**SELECTED EXCERPT**
-- BEGIN --

The First People, The Last Word, purports to represent all North American Indian tribes. It actually only represents individual tribes, Apache, Lakota Sioux, Navajo, and Pequot. It is poorly focused and its content is badly organized. There are virtually no interviewees names, tribe names are misspelled, you have to listen “hard” to know what state you are in, music from one tribe used as backdrop for visuals from another tribe, and the list goes on. It is a mish-mash of capitalism and Marxism that doesn’t seem to know where to settle economically.

However, the American Indians interviewed in this video provide the viewer with passionate and excellent intellectual content. Racism is addressed throughout by the Indians, but is left adrift with narrator innuendo about suspected murder by racist sheriffs among others. The economics and social problems of casinos (spreading the money around tribes, states not getting any resources from casinos) are discussed intellectually by the Indians while the narrator adds in comments like (Indian casinos) are “…the most refined revenge for past sins is the way Indians suck money from the white man’s pockets.” Health and social issues are given short shrift. Art from the point of view of an Apache artist and another American Indian, whose tribe is not named, are given more time and continuity than any other subject, but the segment suffers from poor editing.

-- END --

**TO-DO LIST**
A – In the video review, which tribes does the film actually represent?
B – Copy the part of the video review starting at "The First People, The" and ending at "to settle economically.".
C – Write what comes next in the review of The First People, The Last Word, picking up after its final sentence.

**RECORDED INFORMATION**
-- BEGIN --

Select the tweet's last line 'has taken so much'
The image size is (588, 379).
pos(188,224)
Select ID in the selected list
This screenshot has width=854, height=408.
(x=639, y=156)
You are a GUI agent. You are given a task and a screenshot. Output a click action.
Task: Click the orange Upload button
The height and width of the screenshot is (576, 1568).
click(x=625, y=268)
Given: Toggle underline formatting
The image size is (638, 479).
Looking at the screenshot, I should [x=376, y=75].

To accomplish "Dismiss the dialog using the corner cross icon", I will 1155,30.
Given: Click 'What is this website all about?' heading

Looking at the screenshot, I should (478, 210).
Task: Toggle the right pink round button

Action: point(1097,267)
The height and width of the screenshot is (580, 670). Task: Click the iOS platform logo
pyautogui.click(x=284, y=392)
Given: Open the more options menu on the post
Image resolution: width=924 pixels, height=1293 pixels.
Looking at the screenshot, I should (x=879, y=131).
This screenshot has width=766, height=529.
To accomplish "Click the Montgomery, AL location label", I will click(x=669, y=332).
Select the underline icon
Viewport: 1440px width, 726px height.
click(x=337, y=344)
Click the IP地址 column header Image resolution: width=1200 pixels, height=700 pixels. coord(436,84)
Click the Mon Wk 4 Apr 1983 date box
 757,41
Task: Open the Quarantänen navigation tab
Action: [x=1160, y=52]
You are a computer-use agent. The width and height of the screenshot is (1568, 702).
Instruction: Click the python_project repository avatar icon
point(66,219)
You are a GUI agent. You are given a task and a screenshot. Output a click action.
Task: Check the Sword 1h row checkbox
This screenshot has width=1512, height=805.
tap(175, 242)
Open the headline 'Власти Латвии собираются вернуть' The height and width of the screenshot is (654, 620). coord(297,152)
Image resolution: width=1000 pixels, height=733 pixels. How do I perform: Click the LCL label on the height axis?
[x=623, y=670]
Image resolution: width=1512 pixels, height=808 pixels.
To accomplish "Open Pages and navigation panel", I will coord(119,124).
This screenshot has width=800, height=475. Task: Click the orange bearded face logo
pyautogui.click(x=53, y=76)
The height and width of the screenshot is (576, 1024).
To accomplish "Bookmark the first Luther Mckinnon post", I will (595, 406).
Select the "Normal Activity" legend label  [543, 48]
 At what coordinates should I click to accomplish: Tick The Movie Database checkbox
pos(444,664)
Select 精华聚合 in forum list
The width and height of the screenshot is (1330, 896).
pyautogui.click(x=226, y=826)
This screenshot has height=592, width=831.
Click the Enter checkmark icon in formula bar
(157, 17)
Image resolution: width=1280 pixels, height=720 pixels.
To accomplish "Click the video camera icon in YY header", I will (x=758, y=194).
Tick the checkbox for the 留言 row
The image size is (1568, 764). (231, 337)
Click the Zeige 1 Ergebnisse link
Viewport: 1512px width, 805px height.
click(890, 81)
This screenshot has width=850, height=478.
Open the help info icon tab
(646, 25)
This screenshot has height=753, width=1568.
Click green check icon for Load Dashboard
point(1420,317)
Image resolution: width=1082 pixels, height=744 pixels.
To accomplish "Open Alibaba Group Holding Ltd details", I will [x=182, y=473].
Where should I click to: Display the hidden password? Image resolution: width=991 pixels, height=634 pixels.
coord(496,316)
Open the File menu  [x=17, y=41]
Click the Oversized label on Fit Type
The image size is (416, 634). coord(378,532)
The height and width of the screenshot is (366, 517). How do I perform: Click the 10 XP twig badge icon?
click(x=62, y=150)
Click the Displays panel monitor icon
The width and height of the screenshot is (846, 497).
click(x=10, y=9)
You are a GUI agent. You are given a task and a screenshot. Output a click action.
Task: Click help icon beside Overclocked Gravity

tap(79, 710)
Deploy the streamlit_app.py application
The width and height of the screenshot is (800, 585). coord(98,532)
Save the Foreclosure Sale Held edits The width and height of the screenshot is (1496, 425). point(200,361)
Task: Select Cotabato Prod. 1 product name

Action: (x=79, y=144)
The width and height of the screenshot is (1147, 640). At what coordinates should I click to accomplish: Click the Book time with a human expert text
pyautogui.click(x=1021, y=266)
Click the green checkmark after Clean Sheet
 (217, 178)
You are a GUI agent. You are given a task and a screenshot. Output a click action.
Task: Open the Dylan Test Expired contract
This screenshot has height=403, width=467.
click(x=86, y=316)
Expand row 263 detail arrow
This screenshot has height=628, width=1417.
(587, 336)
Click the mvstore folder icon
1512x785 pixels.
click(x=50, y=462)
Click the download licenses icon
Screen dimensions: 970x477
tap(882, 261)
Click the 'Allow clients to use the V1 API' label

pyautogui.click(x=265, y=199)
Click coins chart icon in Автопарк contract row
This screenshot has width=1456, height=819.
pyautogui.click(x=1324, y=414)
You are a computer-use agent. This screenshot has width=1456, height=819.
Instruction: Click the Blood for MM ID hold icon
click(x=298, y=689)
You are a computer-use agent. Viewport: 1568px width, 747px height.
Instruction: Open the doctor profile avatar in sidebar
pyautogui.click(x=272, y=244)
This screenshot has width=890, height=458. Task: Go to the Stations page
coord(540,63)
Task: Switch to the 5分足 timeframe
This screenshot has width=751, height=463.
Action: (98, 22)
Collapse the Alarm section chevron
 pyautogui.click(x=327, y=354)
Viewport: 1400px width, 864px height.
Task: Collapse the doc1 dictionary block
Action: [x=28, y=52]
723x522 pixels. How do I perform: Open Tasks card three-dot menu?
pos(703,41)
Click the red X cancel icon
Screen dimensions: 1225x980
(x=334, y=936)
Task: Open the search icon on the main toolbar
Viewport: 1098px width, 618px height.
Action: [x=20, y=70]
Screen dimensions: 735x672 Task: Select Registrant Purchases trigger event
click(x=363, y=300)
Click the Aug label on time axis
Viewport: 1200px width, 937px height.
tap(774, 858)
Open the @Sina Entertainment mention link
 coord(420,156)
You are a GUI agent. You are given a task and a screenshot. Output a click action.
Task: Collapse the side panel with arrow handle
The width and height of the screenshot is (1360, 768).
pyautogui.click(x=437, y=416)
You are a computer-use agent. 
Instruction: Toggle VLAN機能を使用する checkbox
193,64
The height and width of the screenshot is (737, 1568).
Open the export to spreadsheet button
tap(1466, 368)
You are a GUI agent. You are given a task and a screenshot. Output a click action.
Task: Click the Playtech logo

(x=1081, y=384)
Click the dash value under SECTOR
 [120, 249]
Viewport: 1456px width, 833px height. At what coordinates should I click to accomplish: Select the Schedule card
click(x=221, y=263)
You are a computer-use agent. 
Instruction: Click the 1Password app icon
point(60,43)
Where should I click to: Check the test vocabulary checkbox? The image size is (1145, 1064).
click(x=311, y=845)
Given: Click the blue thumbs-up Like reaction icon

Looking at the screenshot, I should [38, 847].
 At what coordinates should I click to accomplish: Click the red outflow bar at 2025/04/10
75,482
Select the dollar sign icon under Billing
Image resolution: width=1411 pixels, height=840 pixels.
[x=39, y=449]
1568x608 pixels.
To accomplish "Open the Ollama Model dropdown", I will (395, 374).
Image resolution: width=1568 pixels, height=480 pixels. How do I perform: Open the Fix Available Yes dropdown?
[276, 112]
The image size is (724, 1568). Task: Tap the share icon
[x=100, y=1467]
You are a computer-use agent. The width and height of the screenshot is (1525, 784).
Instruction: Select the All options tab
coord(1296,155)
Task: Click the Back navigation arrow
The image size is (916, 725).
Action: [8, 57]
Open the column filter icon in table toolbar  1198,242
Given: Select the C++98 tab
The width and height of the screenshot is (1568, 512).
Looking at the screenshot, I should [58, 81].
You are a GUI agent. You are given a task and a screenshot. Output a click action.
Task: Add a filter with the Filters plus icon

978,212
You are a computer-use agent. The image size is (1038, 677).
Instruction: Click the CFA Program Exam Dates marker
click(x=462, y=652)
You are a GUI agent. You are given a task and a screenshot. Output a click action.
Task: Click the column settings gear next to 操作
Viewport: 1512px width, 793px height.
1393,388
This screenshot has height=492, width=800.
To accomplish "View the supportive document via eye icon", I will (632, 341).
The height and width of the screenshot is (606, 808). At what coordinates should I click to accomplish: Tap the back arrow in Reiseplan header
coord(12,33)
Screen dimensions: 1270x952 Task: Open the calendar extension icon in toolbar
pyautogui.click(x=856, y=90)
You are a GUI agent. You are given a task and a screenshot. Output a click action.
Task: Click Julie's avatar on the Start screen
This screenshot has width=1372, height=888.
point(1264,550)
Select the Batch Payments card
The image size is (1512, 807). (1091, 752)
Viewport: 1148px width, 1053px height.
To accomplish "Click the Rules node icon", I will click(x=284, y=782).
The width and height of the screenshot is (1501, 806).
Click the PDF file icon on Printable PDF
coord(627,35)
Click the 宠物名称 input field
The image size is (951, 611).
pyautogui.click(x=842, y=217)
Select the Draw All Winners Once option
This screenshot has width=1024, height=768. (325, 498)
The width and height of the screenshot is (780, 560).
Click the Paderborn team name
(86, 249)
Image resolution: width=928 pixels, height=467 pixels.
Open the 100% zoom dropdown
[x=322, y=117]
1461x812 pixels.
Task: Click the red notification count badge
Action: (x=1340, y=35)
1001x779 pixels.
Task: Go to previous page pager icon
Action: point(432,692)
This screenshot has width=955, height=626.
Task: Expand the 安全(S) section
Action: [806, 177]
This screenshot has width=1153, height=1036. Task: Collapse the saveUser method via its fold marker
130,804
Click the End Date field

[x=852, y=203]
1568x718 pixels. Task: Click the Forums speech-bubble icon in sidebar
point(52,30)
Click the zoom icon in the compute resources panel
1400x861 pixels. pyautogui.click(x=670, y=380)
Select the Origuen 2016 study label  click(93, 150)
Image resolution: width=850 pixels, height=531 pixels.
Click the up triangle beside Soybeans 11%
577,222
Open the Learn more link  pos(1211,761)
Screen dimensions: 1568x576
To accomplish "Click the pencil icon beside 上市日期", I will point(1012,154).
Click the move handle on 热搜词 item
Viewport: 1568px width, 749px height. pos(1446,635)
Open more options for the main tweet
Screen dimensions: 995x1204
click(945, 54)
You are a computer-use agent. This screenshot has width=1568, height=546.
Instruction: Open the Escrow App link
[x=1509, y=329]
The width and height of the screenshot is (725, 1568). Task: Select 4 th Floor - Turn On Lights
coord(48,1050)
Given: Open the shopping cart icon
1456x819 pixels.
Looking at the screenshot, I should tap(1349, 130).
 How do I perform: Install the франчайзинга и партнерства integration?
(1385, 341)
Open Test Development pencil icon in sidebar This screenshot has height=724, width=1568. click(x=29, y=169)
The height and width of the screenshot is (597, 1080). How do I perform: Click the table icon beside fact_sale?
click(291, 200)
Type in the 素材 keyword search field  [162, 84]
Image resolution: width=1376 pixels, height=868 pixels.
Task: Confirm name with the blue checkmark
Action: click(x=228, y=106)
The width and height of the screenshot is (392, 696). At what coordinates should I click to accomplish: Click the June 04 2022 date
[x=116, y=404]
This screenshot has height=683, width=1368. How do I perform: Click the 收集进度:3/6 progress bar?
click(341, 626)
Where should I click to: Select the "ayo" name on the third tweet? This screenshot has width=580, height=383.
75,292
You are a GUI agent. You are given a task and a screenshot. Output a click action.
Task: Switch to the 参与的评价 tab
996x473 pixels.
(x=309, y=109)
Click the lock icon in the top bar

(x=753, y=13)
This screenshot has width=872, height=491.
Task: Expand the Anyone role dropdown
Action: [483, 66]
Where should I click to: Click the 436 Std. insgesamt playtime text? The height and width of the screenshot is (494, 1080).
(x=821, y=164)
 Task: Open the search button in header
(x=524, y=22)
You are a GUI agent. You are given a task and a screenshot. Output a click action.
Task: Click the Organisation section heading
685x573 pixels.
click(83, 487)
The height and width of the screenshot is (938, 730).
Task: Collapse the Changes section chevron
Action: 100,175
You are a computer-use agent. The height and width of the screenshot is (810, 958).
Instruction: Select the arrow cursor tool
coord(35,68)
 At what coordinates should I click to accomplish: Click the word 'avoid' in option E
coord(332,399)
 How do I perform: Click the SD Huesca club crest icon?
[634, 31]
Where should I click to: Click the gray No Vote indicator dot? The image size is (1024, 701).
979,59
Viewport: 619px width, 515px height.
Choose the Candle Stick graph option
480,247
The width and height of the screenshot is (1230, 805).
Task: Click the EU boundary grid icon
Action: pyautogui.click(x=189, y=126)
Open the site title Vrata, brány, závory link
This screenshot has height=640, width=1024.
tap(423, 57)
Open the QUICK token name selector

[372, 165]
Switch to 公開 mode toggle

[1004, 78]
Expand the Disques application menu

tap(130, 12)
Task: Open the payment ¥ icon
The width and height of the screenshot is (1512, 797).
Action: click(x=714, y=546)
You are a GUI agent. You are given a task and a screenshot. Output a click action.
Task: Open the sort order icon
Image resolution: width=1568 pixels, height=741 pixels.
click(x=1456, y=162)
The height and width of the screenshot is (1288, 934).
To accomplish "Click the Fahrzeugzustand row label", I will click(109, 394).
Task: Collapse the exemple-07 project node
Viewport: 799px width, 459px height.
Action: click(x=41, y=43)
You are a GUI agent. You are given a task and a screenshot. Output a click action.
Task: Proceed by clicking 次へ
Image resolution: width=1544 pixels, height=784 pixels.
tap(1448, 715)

-- END --

**IN RESPONSE**
A – Apache, Lakota Sioux, Navajo, and Pequot.

B –
The First People, The Last Word, purports to represent all North American Indian tribes. It actually only represents individual tribes, Apache, Lakota Sioux, Navajo, and Pequot. It is poorly focused and its content is badly organized. There are virtually no interviewees names, tribe names are misspelled, you have to listen “hard” to know what state you are in, music from one tribe used as backdrop for visuals from another tribe, and the list goes on. It is a mish-mash of capitalism and Marxism that doesn’t seem to know where to settle economically.

C –
The speakers in the video, including the narrator at times, are speaking English but the voice over narration is in Danish with English subtitles. The cinematography is poor to good in quality.

Rent and review before buying for your collection. Select pieces of this video could and should be used in junior/senior level college or university courses in art, media, American studies, anthropology, health, and other disciplines if students had prerequisite global preparation about American Indians or the individual tribes.